Please transcribe the entries below without changing a single character.

┌──

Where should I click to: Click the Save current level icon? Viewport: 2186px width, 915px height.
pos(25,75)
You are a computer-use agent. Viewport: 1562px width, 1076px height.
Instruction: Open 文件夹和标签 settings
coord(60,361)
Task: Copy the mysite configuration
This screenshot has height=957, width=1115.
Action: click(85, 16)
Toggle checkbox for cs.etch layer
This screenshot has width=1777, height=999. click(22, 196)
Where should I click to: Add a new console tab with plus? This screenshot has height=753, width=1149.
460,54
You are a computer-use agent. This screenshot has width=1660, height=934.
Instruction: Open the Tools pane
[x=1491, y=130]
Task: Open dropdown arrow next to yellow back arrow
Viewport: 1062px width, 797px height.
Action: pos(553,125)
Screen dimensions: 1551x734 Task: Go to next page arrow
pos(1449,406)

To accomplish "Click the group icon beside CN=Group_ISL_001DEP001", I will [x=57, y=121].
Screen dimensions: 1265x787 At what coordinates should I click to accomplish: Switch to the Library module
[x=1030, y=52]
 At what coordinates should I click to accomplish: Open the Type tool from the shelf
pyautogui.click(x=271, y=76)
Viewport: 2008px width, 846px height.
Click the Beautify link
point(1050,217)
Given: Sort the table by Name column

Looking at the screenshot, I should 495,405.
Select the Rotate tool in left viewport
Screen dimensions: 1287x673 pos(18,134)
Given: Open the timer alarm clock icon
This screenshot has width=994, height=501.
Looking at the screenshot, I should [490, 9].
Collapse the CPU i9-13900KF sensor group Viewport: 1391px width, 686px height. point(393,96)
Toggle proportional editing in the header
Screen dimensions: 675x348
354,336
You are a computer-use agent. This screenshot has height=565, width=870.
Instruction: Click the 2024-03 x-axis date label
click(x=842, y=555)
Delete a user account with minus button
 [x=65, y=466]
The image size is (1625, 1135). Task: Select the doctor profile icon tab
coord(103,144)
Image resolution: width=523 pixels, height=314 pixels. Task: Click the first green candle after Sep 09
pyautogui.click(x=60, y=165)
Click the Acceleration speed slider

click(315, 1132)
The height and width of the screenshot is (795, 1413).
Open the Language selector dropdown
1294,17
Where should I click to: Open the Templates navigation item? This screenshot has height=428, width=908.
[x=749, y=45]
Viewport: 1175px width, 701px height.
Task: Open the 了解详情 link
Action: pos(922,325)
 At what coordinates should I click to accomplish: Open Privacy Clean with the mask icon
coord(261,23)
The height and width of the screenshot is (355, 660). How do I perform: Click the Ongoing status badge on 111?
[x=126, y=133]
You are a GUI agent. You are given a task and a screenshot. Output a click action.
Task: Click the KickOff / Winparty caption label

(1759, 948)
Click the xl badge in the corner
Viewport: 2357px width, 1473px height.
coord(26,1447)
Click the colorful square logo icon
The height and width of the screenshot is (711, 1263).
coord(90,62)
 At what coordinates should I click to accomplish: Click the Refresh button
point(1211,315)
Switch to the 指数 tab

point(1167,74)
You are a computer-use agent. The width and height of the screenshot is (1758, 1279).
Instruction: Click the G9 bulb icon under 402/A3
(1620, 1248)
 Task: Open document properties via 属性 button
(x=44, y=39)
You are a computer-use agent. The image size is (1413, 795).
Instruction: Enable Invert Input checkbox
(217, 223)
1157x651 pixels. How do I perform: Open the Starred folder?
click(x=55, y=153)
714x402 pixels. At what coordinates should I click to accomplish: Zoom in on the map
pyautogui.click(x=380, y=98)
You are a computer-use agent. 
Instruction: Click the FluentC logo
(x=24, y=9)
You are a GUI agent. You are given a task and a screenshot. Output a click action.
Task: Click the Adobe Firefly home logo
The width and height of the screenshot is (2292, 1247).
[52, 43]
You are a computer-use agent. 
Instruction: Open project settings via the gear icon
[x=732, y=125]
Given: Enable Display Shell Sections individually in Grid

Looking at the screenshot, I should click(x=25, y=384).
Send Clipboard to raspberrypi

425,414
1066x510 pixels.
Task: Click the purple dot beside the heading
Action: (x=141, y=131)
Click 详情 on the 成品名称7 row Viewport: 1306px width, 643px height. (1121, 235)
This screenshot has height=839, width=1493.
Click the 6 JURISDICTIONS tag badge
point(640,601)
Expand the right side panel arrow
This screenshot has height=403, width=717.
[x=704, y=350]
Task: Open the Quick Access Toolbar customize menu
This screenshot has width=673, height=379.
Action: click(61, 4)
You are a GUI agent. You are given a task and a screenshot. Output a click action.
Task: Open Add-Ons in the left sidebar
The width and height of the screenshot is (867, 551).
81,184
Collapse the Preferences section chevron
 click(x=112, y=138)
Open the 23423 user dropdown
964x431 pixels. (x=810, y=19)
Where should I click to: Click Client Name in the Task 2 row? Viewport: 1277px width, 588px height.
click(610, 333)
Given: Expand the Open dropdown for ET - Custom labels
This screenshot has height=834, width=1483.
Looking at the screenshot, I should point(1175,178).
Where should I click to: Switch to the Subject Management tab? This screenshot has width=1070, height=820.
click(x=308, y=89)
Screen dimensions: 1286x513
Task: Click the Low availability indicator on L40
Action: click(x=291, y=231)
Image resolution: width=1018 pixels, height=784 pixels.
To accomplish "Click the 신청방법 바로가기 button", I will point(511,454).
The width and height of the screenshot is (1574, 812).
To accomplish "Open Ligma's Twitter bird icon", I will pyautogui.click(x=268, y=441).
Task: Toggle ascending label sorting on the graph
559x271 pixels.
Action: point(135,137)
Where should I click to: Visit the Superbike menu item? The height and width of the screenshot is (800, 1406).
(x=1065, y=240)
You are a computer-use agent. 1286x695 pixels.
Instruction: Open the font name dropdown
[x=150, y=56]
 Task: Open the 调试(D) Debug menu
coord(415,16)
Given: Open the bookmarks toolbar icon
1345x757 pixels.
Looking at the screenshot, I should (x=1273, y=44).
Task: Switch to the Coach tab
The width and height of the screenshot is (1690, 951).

└──

Exercise solution:
Where should I click to: Click the Save current level icon? Viewport: 2186px width, 915px height.
pos(25,75)
You are a computer-use agent. Viewport: 1562px width, 1076px height.
Instruction: Open 文件夹和标签 settings
coord(60,361)
Task: Copy the mysite configuration
This screenshot has height=957, width=1115.
Action: click(85, 16)
Toggle checkbox for cs.etch layer
This screenshot has width=1777, height=999. click(22, 196)
Where should I click to: Add a new console tab with plus? This screenshot has height=753, width=1149.
460,54
You are a computer-use agent. This screenshot has width=1660, height=934.
Instruction: Open the Tools pane
[x=1491, y=130]
Task: Open dropdown arrow next to yellow back arrow
Viewport: 1062px width, 797px height.
Action: pos(553,125)
Screen dimensions: 1551x734 Task: Go to next page arrow
pos(1449,406)

To accomplish "Click the group icon beside CN=Group_ISL_001DEP001", I will [x=57, y=121].
Screen dimensions: 1265x787 At what coordinates should I click to accomplish: Switch to the Library module
[x=1030, y=52]
 At what coordinates should I click to accomplish: Open the Type tool from the shelf
pyautogui.click(x=271, y=76)
Viewport: 2008px width, 846px height.
Click the Beautify link
point(1050,217)
Given: Sort the table by Name column

Looking at the screenshot, I should 495,405.
Select the Rotate tool in left viewport
Screen dimensions: 1287x673 pos(18,134)
Given: Open the timer alarm clock icon
This screenshot has width=994, height=501.
Looking at the screenshot, I should [490, 9].
Collapse the CPU i9-13900KF sensor group Viewport: 1391px width, 686px height. point(393,96)
Toggle proportional editing in the header
Screen dimensions: 675x348
354,336
You are a computer-use agent. This screenshot has height=565, width=870.
Instruction: Click the 2024-03 x-axis date label
click(x=842, y=555)
Delete a user account with minus button
 [x=65, y=466]
The image size is (1625, 1135). Task: Select the doctor profile icon tab
coord(103,144)
Image resolution: width=523 pixels, height=314 pixels. Task: Click the first green candle after Sep 09
pyautogui.click(x=60, y=165)
Click the Acceleration speed slider

click(315, 1132)
The height and width of the screenshot is (795, 1413).
Open the Language selector dropdown
1294,17
Where should I click to: Open the Templates navigation item? This screenshot has height=428, width=908.
[x=749, y=45]
Viewport: 1175px width, 701px height.
Task: Open the 了解详情 link
Action: pos(922,325)
 At what coordinates should I click to accomplish: Open Privacy Clean with the mask icon
coord(261,23)
The height and width of the screenshot is (355, 660). How do I perform: Click the Ongoing status badge on 111?
[x=126, y=133]
You are a GUI agent. You are given a task and a screenshot. Output a click action.
Task: Click the KickOff / Winparty caption label

(1759, 948)
Click the xl badge in the corner
Viewport: 2357px width, 1473px height.
coord(26,1447)
Click the colorful square logo icon
The height and width of the screenshot is (711, 1263).
coord(90,62)
 At what coordinates should I click to accomplish: Click the Refresh button
point(1211,315)
Switch to the 指数 tab

point(1167,74)
You are a computer-use agent. The width and height of the screenshot is (1758, 1279).
Instruction: Click the G9 bulb icon under 402/A3
(1620, 1248)
 Task: Open document properties via 属性 button
(x=44, y=39)
You are a computer-use agent. The image size is (1413, 795).
Instruction: Enable Invert Input checkbox
(217, 223)
1157x651 pixels. How do I perform: Open the Starred folder?
click(x=55, y=153)
714x402 pixels. At what coordinates should I click to accomplish: Zoom in on the map
pyautogui.click(x=380, y=98)
You are a computer-use agent. 
Instruction: Click the FluentC logo
(x=24, y=9)
You are a GUI agent. You are given a task and a screenshot. Output a click action.
Task: Click the Adobe Firefly home logo
The width and height of the screenshot is (2292, 1247).
[52, 43]
You are a computer-use agent. 
Instruction: Open project settings via the gear icon
[x=732, y=125]
Given: Enable Display Shell Sections individually in Grid

Looking at the screenshot, I should click(x=25, y=384).
Send Clipboard to raspberrypi

425,414
1066x510 pixels.
Task: Click the purple dot beside the heading
Action: (x=141, y=131)
Click 详情 on the 成品名称7 row Viewport: 1306px width, 643px height. (1121, 235)
This screenshot has height=839, width=1493.
Click the 6 JURISDICTIONS tag badge
point(640,601)
Expand the right side panel arrow
This screenshot has height=403, width=717.
[x=704, y=350]
Task: Open the Quick Access Toolbar customize menu
This screenshot has width=673, height=379.
Action: click(61, 4)
You are a GUI agent. You are given a task and a screenshot. Output a click action.
Task: Open Add-Ons in the left sidebar
The width and height of the screenshot is (867, 551).
81,184
Collapse the Preferences section chevron
 click(x=112, y=138)
Open the 23423 user dropdown
964x431 pixels. (x=810, y=19)
Where should I click to: Click Client Name in the Task 2 row? Viewport: 1277px width, 588px height.
click(610, 333)
Given: Expand the Open dropdown for ET - Custom labels
This screenshot has height=834, width=1483.
Looking at the screenshot, I should point(1175,178).
Where should I click to: Switch to the Subject Management tab? This screenshot has width=1070, height=820.
click(x=308, y=89)
Screen dimensions: 1286x513
Task: Click the Low availability indicator on L40
Action: click(x=291, y=231)
Image resolution: width=1018 pixels, height=784 pixels.
To accomplish "Click the 신청방법 바로가기 button", I will point(511,454).
The width and height of the screenshot is (1574, 812).
To accomplish "Open Ligma's Twitter bird icon", I will pyautogui.click(x=268, y=441).
Task: Toggle ascending label sorting on the graph
559x271 pixels.
Action: point(135,137)
Where should I click to: Visit the Superbike menu item? The height and width of the screenshot is (800, 1406).
(x=1065, y=240)
You are a computer-use agent. 1286x695 pixels.
Instruction: Open the font name dropdown
[x=150, y=56]
 Task: Open the 调试(D) Debug menu
coord(415,16)
Given: Open the bookmarks toolbar icon
1345x757 pixels.
Looking at the screenshot, I should (x=1273, y=44).
Task: Switch to the Coach tab
The width and height of the screenshot is (1690, 951).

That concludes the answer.